Data for the task:
———

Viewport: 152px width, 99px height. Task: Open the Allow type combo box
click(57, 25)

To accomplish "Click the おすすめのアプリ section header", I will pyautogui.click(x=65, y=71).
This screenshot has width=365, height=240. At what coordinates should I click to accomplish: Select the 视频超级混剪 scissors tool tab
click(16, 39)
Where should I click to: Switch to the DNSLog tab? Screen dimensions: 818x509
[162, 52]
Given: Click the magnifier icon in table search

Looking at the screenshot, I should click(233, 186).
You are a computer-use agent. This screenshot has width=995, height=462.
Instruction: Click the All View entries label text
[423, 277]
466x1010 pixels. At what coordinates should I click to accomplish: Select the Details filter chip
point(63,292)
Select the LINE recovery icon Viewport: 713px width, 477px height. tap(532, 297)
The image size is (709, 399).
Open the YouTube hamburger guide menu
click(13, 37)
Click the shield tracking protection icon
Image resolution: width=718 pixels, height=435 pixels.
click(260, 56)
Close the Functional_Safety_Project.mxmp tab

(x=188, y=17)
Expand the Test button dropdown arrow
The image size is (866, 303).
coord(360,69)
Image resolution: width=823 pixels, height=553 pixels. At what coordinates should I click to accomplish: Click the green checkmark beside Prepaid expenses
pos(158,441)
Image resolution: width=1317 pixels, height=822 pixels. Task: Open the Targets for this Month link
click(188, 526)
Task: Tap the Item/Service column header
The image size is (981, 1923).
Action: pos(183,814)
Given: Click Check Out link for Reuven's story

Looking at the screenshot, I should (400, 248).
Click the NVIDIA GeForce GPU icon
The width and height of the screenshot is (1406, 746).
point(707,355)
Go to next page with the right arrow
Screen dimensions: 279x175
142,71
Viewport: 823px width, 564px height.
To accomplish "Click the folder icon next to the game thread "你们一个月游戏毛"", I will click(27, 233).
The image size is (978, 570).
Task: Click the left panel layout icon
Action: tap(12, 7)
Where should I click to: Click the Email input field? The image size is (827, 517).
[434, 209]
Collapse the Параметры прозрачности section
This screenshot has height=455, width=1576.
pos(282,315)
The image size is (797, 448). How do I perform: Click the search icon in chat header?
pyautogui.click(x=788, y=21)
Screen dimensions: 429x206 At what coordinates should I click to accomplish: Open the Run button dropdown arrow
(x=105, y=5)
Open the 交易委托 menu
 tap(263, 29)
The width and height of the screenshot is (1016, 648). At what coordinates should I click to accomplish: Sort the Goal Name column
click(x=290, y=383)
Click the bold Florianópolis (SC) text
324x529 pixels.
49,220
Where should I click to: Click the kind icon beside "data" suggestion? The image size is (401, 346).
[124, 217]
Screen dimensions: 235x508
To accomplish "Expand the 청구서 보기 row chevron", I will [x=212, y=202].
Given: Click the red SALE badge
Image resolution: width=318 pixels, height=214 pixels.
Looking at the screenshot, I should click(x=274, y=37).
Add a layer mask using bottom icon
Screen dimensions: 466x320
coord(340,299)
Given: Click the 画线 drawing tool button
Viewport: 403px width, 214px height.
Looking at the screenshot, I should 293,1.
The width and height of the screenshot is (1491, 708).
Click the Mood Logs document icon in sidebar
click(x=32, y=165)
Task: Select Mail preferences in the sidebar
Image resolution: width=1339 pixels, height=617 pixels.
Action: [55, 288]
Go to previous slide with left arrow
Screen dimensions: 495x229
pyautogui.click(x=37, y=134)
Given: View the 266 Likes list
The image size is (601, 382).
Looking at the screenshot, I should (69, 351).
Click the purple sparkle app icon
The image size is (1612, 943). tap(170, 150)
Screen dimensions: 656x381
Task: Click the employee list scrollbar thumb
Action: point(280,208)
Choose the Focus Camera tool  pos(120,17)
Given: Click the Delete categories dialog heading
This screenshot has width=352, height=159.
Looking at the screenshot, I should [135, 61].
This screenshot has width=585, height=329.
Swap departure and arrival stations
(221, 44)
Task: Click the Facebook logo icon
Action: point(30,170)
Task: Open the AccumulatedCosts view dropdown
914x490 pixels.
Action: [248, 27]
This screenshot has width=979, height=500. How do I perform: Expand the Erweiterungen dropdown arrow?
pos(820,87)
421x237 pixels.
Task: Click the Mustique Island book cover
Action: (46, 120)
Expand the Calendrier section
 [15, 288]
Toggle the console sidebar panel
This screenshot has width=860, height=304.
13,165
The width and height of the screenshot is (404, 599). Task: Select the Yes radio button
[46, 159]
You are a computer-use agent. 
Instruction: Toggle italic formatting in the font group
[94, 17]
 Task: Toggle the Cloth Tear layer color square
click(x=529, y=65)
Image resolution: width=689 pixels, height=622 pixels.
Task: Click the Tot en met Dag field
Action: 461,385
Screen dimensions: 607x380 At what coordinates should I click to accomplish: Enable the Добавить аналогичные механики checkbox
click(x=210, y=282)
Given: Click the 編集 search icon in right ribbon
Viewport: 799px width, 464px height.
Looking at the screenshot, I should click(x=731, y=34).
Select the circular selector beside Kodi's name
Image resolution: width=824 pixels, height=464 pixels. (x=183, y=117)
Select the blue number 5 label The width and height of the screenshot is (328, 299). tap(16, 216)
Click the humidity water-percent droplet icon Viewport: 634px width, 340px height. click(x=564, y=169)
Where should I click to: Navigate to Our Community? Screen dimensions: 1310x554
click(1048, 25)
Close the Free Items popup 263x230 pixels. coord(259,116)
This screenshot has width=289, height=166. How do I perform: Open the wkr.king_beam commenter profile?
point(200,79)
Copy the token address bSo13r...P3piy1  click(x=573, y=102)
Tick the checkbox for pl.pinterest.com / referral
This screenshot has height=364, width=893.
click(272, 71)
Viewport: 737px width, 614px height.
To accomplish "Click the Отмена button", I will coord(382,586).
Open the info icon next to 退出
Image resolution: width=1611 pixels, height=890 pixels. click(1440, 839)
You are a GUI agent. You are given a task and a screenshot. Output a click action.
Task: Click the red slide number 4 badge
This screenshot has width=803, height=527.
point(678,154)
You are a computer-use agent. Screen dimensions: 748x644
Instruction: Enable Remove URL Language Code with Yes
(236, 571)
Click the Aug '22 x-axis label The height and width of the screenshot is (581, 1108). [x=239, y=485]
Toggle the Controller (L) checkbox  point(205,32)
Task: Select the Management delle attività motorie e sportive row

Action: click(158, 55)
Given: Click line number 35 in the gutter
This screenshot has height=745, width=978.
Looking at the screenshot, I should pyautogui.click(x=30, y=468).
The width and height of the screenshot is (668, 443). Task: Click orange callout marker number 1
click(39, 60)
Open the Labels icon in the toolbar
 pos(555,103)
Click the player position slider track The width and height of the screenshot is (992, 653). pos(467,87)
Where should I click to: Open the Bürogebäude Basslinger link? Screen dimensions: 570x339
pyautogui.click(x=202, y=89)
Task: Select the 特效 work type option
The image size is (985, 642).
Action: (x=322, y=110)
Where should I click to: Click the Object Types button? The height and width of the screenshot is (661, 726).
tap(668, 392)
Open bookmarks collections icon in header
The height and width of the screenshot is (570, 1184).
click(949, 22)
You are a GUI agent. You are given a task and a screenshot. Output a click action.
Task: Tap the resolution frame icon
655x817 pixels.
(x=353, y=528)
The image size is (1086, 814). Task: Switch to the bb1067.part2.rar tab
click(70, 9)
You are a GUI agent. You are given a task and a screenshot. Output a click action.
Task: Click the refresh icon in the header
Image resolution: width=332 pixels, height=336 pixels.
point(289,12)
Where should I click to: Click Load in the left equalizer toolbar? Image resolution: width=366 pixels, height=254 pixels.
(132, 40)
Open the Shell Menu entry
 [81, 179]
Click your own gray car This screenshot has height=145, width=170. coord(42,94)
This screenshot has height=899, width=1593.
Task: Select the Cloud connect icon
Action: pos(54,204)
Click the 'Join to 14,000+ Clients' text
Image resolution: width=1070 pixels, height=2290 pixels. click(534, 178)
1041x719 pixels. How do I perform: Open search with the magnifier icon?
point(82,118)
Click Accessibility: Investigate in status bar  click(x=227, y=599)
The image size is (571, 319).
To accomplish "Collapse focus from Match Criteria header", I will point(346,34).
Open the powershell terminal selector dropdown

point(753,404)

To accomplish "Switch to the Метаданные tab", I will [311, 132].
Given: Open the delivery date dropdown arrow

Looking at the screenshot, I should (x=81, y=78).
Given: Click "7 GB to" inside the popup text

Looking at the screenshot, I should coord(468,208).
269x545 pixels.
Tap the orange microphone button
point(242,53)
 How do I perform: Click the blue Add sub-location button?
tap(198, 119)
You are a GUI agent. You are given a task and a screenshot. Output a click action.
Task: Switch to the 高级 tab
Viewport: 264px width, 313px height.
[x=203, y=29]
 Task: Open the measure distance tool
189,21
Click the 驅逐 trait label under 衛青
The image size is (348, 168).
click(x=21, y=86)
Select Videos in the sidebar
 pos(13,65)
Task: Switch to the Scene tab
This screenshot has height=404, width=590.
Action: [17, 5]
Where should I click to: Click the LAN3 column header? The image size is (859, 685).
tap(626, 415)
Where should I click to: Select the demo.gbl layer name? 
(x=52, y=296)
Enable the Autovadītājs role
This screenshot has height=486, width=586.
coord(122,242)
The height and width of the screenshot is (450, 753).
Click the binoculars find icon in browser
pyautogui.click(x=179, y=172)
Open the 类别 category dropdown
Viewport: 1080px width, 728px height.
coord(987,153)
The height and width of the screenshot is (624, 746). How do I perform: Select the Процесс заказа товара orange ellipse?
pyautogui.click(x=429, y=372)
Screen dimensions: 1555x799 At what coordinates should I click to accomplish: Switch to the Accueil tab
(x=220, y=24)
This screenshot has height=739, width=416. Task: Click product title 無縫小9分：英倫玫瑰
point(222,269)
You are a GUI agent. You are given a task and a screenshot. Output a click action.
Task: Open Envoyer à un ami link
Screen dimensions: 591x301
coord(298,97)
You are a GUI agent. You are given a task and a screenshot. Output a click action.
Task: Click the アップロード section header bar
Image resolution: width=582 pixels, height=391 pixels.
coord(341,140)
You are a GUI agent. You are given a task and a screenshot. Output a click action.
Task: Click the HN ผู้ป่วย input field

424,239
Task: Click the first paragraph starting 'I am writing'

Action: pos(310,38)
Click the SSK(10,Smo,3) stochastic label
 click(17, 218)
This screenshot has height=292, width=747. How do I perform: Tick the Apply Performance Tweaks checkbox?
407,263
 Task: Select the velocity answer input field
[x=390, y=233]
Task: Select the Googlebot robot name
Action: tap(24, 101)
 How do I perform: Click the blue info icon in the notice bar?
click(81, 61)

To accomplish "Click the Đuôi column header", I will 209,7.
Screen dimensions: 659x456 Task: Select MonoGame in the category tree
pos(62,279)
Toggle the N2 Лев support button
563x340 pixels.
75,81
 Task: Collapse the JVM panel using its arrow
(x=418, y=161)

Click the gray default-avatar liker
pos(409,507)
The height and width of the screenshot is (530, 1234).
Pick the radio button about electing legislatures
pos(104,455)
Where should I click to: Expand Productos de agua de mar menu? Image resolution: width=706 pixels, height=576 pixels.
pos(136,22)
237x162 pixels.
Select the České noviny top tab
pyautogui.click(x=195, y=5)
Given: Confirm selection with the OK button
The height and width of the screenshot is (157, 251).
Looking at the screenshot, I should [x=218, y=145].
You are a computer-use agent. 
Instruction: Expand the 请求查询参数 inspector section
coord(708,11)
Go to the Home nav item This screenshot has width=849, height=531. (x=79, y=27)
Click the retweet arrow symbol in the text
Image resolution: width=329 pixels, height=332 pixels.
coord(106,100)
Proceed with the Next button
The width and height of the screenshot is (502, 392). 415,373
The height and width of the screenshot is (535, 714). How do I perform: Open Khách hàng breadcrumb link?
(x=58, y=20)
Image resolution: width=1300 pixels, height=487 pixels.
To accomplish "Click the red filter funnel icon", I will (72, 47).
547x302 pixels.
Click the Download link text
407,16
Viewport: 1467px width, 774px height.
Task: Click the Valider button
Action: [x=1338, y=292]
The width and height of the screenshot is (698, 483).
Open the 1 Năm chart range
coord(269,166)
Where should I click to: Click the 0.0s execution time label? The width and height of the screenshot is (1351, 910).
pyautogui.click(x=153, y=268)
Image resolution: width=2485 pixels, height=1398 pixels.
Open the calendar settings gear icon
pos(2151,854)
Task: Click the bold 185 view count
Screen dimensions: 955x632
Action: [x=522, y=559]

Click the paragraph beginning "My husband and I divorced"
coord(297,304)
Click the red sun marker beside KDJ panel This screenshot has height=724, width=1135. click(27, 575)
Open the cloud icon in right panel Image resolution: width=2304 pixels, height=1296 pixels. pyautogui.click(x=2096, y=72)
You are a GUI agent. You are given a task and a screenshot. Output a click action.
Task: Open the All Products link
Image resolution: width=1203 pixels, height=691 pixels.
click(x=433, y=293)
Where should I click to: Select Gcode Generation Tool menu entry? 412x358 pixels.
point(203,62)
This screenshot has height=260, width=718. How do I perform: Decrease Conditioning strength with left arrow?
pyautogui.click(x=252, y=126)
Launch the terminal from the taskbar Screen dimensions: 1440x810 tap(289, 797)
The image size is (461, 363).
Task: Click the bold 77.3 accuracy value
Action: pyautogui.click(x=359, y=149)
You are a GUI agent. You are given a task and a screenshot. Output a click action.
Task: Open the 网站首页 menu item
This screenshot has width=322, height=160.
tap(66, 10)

———

Exercise aim: Could you set down, word for word, only the lines above from the line with "Given: View the 266 Likes list" to the line with "This screenshot has width=585, height=329.", including both?

Response to the exercise:
Given: View the 266 Likes list
The image size is (601, 382).
Looking at the screenshot, I should (69, 351).
Click the purple sparkle app icon
The image size is (1612, 943). tap(170, 150)
Screen dimensions: 656x381
Task: Click the employee list scrollbar thumb
Action: point(280,208)
Choose the Focus Camera tool  pos(120,17)
Given: Click the Delete categories dialog heading
This screenshot has width=352, height=159.
Looking at the screenshot, I should [135, 61].
This screenshot has width=585, height=329.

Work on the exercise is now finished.